Selon les allégations, le premier accusé aurait utilisé un langage grossier contre Mme Ramchanatai sur le groupe en question, et l’administrateur du groupe n’avait pas pris de mesures, soit en supprimant le nom du premier accusé du groupe, soit en lui demandant de présenter des excuses à la plaignante. Tout ce que l’administrateur a fait, c’est d’exprimer son impuissance. La question qui se posait donc, dans cette affaire, était de savoir si l’administrateur était pénalement responsable ou non d’avoir omis de prendre quelconque action.

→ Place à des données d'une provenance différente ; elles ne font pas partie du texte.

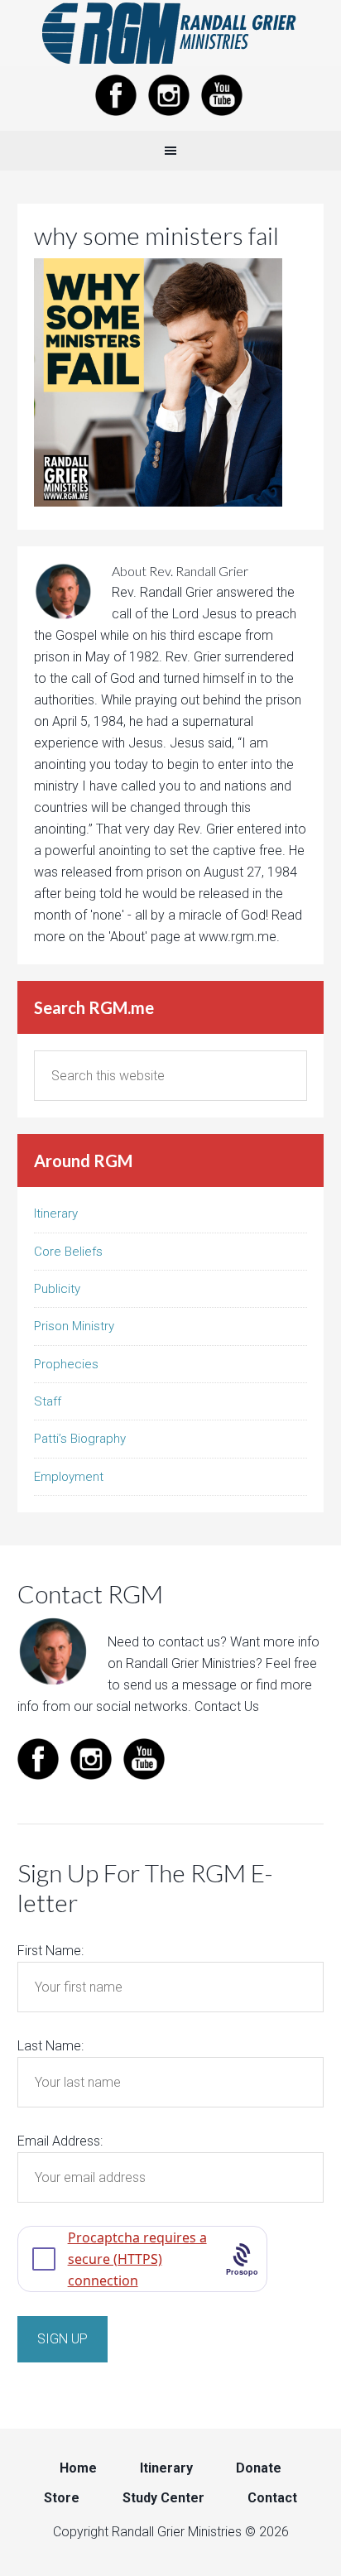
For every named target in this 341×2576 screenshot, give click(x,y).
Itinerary (56, 1213)
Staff (47, 1401)
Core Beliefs (68, 1251)
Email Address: (60, 2141)
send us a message (180, 1685)
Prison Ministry (74, 1326)
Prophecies (66, 1364)
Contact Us (227, 1706)
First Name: (50, 1950)
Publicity (57, 1288)
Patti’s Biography (80, 1438)
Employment (68, 1476)
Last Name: (50, 2046)
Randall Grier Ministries (170, 33)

« The High Court first pointed out that in order to adjudicate whether the administrator was criminally liable, it was important to understand the functioning of WhatsApp messaging service. WhatsApp, the Court stated, is an instant messaging platform which can be used for mass communication by opting to create a chat group. A chat group is a feature on WhatsApp which allows joint participation of members of the chat group. Group Administrators are the ones, who create the group by adding or deleting the members to same », explique Me Boolell.
Pouvoir limité
La haute cour a ainsi souligné que, pour statuer sur la question de savoir si l’administrateur était pénalement responsable, il était important de comprendre le fonctionnement du service de messagerie WhatsApp. WhatsApp, indique la cour, est une plateforme de messagerie instantanée pouvant être utilisée pour la communication de masse en choisissant de créer un groupe de discussions. Cette fonctionnalité de WhatsApp permet la participation conjointe des membres d’un groupe de discussion.
Les administrateurs de groupe, eux, sont ceux qui créent le groupe, en ajoutant ou en supprimant des membres. La cour, en parvenant à ses conclusions, a ainsi estimé que : « Dans un groupe, l’administrateur a un pouvoir limité de supprimer un membre du groupe ou d’ajouter d’autres membres. L’administrateur d’un groupe WhatsApp n’a pas le pouvoir de réglementer, de modérer ou de censurer le contenu avant qu’il ne soit publié. Mais si un membre du groupe publie un contenu pouvant donner lieu à une action en vertu de la loi, cette personne peut être tenue responsable en vertu des dispositions pertinentes de la loi. ».
Elle poursuit : « En l’absence de disposition spécifique, un administrateur de groupe ne peut être tenu responsable du fait d’autrui d’un acte d’un membre du groupe qui publie un contenu répréhensible, sauf s’il a été démontré qu’il y avait des intentions ou un plan préétabli agissant de concert conformément à ce plan par ce membre de groupe et l’administrateur. » L’administrateur d’un groupe WhatsApp ou d’un service de messagerie, avec fonction de groupe similaire, conclut le DPP, ne sera donc pas visé par l’article 23 de la Cybersecurity and Cybercrime Act 2021 puisque, en tout état de cause, il n’a aucun moyen de modérer ou de contrôler efficacement les contenus indésirables postés par les membres sur le groupe de discussion.